Cache Performance And Design
Just as with the L1 cache, most L2 caches have a hit ratio also in the 90% range; therefore, if you look at the system as a whole, 90% of the time it runs at full speed (233 MHz in this example) by retrieving data out of the L1 cache. Ten percent of the time it slows down to retrieve the data from the L2 cache. Ninety percent of the time the processor goes to the L2 cache, the data is in the L2, and 10% of that time it has to go to the slow main memory to get the data because of an L2 cache miss. So, by combining both caches, our sample system runs at full processor speed 90% of the time (233 MHz in this case), at motherboard speed 9% (90% of 10%) of the time (66 MHz in this case), and at RAM speed about 1% (10% of 10%) of the time (16 MHz in this case). You can clearly see the importance of both the L1 and L2 caches; without them the system uses main memory more often, which is significantly slower than the processor.
This brings up other interesting points. If you could spend money doubling the performance of either the main memory (RAM) or the L2 cache, which would you improve? Considering that main memory is used directly only about 1% of the time, if you doubled performance there, you would double the speed of your system only 1% of the time! That doesn’t sound like enough of an improvement to justify much expense. On the other hand, if you doubled L2 cache performance, you would be doubling system performance 9% of the time, which is a much greater improvement overall. I’d much rather improve L2 than RAM performance. The same argument holds true for adding and increasing the size of L3 cache, as many recent processors from AMD and Intel have done.
The processor and system designers at Intel and AMD know this and have devised methods of improving the performance of L2 cache. In Pentium (P5) class systems, the L2 cache usually was found on the motherboard and had to run at motherboard speed. Intel made the first dramatic improvement by migrating the L2 cache from the motherboard directly into the processor and initially running it at the same speed as the main processor. The cache chips were made by Intel and mounted next to the main processor die in a single chip housing. This proved too expensive, so with the Pentium II, Intel began using cache chips from third-party suppliers such as Sony, Toshiba, NEC, and Samsung. Because these were supplied as complete packaged chips and not raw die, Intel mounted them on a circuit board alongside the processor. This is why the Pentium II was designed as a cartridge rather than what looked like a chip.
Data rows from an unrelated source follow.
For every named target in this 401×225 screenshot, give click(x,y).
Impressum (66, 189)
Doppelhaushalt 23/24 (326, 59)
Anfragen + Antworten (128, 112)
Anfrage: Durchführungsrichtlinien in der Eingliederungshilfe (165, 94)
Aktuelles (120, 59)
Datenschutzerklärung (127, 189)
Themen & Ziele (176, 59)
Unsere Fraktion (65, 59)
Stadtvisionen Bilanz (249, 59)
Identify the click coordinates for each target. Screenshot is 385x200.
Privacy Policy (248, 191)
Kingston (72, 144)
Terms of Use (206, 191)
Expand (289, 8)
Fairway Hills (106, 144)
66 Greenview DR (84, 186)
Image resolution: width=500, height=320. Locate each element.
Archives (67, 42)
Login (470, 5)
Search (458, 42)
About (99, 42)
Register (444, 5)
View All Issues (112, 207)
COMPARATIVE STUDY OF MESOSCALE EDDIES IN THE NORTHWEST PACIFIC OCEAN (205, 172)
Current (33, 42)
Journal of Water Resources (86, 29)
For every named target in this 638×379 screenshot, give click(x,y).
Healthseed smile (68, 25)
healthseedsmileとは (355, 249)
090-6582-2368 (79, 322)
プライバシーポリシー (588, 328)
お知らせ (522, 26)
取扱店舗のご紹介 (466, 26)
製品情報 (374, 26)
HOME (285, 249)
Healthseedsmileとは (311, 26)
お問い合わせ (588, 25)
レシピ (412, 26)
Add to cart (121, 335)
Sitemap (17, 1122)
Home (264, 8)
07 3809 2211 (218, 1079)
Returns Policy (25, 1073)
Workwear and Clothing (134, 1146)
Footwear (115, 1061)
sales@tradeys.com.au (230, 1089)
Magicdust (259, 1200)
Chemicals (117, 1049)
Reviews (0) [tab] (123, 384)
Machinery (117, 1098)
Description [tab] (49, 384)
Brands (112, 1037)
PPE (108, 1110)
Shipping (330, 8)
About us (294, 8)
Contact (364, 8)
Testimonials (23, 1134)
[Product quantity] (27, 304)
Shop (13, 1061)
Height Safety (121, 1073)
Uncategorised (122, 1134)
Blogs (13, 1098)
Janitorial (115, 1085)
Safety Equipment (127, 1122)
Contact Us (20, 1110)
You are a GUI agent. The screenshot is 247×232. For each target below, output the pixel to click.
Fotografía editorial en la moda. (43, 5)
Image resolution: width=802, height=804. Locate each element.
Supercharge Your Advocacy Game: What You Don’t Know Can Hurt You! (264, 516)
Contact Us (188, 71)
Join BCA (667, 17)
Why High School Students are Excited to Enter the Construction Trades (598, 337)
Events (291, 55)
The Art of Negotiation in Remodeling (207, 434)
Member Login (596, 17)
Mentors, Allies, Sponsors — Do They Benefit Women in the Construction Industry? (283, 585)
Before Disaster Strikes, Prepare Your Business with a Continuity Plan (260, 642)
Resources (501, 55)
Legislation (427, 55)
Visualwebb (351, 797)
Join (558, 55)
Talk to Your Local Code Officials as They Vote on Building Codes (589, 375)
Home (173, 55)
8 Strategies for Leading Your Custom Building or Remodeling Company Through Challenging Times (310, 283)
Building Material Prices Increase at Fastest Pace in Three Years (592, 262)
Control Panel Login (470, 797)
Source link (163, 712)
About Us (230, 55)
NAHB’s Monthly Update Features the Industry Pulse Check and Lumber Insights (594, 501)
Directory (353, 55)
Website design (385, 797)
One problem was the speed of the available third-party cache chips. The fastest ones on the market were 3 ns or higher, meaning 333 MHz or less in speed. Because the processor was being driven in speeds above that, in the Pentium II and initial Pentium III processors, Intel had to run the L2 cache at half the processor speed because that is all the commercially available cache memory could handle. AMD followed suit with the Athlon processor, which had to drop L2 cache speed even further in some models to two-fifths or one-third the main CPU speed to keep the cache memory speed less than the 333 MHz commercially available chips.
Then a breakthrough occurred, which first appeared in Celeron processors 300A and above. These had 128 KB of L2 cache, but no external chips were used. Instead, the L2 cache had been integrated directly into the processor core just like the L1. Consequently, both the L1 and L2 caches now would run at full processor speed, and more importantly scale up in speed as the processor speeds increased in the future. In the newer Pentium III, as well as all the Xeon and Celeron processors, the L2 cache runs at full processor core speed, which means there is no waiting or slowing down after an L1 cache miss. AMD also achieved full-core speed on-die cache in its later Athlon and Duron chips. Using on-die cache improves performance dramatically because 9% of the time the system uses the L2. It now remains at full speed instead of slowing down to one-half or less the processor speed or, even worse, slowing down to motherboard speed as in Socket 7 designs. Another benefit of on-die L2 cache is cost, which is less because fewer parts are involved. L3 on-die caches offer the same benefits for those times when L1 and L2 cache do not contain the desired data. And, because L3 cache is much larger than L2 cache (6 MB in AMD Phenom II and 12 MB in Core i7 Extreme Edition), the odds of all three cache levels not containing the information desired are reduced over processors which have only L1 and L2 cache. Let’s revisit the restaurant analogy using a 3.6 GHz processor. You would now be taking a bite every half second (3.6 GHz = 0.28 ns cycling). The L1 cache would also be running at that speed, so you could eat anything on your table at that same rate (the table = L1 cache). The real jump in speed comes when you want something that isn’t already on the table (L1 cache miss), in which case the waiter reaches over to the cart (which is now directly adjacent to the table) and nine out of 10 times is able to find the food you want in just over one-quarter second (L2 speed = 3.6 GHz or 0.28 ns cycling). In this system, you would run at 3.6 GHz 99% of the time (L1 and L2 hit ratios combined) and slow down to RAM speed (wait for the kitchen) only 1% of the time, as before. With faster memory running at 800 MHz (1.25 ns), you would have to wait only 1.25 seconds for the food to come from the kitchen. If only restaurant performance would increase at the same rate processor performance has!